* Work task:
From the line that includes "You are a computer-use agent. 1074x529" to the closing line of the data, please transcribe every line exactly and add nothing.

[Stored entries]
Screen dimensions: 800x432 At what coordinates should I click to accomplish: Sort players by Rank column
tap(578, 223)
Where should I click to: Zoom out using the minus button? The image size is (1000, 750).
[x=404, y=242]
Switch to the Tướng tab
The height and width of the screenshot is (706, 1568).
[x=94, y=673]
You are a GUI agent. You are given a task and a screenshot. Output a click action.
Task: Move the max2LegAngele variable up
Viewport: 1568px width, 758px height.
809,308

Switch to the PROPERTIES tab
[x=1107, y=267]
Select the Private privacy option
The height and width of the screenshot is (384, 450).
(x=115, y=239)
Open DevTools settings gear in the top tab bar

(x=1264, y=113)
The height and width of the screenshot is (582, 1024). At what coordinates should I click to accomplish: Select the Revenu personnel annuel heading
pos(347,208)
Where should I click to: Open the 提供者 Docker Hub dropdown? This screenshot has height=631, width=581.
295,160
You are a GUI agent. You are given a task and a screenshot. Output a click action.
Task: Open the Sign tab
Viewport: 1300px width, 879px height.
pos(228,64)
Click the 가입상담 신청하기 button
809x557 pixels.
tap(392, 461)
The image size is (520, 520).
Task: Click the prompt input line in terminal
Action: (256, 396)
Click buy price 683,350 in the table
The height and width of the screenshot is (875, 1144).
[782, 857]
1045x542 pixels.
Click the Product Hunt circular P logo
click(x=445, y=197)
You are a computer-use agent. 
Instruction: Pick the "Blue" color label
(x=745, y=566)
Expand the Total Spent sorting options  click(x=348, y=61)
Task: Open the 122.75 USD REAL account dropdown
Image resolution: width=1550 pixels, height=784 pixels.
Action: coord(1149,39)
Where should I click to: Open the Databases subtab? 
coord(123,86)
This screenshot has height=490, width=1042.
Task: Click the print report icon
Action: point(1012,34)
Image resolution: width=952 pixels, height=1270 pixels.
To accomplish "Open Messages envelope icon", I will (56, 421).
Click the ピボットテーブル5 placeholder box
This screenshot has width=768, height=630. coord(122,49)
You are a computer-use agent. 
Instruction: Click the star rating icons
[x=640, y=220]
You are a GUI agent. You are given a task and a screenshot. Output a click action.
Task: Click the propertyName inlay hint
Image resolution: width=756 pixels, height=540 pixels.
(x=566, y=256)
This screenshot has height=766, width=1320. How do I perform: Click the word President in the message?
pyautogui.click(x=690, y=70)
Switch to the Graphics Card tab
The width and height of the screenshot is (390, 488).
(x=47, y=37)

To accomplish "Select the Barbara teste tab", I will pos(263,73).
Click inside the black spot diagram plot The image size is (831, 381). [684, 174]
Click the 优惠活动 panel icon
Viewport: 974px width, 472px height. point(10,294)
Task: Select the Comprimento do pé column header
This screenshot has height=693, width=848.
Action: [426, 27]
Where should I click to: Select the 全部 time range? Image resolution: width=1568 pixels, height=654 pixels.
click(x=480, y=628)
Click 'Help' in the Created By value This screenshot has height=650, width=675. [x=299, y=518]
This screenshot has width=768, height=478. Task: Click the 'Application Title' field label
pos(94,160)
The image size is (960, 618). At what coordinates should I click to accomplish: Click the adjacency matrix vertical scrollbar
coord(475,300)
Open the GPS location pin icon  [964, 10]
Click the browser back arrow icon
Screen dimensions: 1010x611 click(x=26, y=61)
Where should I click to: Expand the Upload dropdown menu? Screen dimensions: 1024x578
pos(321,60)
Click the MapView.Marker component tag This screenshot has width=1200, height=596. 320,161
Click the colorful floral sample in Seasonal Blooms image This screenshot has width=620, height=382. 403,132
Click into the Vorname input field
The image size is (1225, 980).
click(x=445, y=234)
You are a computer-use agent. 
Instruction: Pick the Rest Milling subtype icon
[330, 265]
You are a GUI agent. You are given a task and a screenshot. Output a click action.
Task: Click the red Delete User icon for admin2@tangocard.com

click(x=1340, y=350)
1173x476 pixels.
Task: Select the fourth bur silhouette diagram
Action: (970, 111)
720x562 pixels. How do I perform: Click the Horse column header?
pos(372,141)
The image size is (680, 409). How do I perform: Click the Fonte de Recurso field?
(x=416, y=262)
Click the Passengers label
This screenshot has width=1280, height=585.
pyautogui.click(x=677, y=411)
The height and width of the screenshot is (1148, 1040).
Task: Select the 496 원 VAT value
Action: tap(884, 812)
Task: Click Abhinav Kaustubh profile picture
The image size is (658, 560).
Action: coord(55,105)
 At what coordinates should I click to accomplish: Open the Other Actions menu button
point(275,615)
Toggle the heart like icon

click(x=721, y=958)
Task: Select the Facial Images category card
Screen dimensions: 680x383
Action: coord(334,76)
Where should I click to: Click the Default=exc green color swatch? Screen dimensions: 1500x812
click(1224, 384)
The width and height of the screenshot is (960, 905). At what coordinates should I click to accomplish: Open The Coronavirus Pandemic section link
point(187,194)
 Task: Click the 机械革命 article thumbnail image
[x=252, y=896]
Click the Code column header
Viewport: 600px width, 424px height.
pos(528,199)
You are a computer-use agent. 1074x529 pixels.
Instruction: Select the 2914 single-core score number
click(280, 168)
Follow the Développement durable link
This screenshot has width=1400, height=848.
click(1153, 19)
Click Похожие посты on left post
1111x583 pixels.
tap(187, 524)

* Exercise result:
You are a computer-use agent. 1074x529 pixels.
Instruction: Select the 2914 single-core score number
click(280, 168)
Follow the Développement durable link
This screenshot has width=1400, height=848.
click(1153, 19)
Click Похожие посты on left post
1111x583 pixels.
tap(187, 524)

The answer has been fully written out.